The below is responsive to the first version of the Question, which asked for positive integral solutions to $a (2 a^2 + 2 b^2 + c^2 + d) = (2 a^3 + 2 b^3 + c^3 + d)$.

Well, $a = b = c = d = 1$ is pretty obvious, giving $6$ on both sides.

One infinite family is $a=b=c = 1$, $d$ any positive integer, giving $d+5$. There don't seem to be more with $a = 1$, but I don't know how to prove that.

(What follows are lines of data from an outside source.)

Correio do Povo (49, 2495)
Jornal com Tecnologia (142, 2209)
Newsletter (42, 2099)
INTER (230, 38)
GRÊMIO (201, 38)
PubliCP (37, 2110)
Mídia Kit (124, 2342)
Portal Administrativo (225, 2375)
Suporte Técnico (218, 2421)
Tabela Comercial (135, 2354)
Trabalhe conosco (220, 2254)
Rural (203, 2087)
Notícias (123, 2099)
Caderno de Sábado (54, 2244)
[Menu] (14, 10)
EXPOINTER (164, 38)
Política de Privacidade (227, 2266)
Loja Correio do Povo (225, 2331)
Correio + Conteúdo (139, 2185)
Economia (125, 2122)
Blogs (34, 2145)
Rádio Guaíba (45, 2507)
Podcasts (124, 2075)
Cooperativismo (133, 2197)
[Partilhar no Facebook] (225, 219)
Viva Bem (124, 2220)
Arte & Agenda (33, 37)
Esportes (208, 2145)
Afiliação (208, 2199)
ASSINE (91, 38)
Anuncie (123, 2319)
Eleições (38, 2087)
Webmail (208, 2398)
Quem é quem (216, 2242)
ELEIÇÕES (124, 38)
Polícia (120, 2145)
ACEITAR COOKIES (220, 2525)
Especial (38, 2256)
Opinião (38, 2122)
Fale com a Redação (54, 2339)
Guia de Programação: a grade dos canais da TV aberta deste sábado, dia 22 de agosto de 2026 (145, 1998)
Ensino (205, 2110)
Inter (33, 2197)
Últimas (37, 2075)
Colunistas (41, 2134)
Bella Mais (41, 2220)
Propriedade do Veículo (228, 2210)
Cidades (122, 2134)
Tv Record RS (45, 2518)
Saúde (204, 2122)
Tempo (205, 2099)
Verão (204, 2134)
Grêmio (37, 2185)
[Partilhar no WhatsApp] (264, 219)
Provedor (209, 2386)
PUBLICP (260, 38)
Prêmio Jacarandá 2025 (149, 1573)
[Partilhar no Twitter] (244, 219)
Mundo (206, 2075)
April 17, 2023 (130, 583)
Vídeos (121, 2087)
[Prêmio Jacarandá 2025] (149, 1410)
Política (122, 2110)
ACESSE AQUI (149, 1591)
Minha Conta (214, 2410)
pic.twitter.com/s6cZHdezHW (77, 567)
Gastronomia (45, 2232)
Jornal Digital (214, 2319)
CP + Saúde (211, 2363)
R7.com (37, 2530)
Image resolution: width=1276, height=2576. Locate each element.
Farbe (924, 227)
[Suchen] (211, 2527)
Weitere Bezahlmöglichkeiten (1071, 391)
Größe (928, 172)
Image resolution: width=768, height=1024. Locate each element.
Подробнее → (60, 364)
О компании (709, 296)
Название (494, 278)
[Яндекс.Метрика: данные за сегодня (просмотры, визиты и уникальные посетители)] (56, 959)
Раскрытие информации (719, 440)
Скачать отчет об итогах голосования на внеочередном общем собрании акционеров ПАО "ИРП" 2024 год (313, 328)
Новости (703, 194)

Here are eight more. \begin{align*} &(a,b,c,d) & \text{giving} \\ &(2, 1, 7, 243) & 604 \\ &(2, 1, 100, 979998) & 1980016 \\ &(2, 2, 8, 384) & 928 \\ &(2, 2, 68, 305184) & 619648 \\ &(2, 3, 19, 6155) & 13084 \\ &(2, 41, 1, 131117) & 268976 \\ &(2, 41, 26, 147342) & 302776 \\ &(2, 41, 27, 149343) & 306884 \end{align*}

Cylindrical algebraic decomposition, using the variable ordering $b,c,a,d$ of your equation gives three solution families:

• $a = b = c = 1$ and $d \geq 1$, e.g., $(1,1,1,1)$ and $(1,1,1,108)$.
• $b = 1$, $c \geq 2$, $1 < a < \frac{c^3+2}{c^2+2}$, $d = \frac{c^3 - a c^2 - 2a + 2}{a-1}$, when $d$ is an integer, e.g., $(2,1,3,7)$ and $(109,1,126,2497)$.
• $b \geq 2$, $c \geq 1$, $1 < a < \frac{c^3+2b^3}{c^2+2b^2}$, $d = \frac{c^4 - a c^2 + 2 b^3-2ab^2}{a-1}$, when $d$ is an integer, e.g., $(5,2,6,3)$ and $(3,3,100,485\,000)$.

(The variable ordering $a,b,c,d$ gives more families, some of which appear to be empty, and most of which require bounds on $b$ and $c$ that are somewhat complicated algebraic functions of the prior variables. The previous version(s) of this answer used that ordering, but the new ordering is used to aid readability.)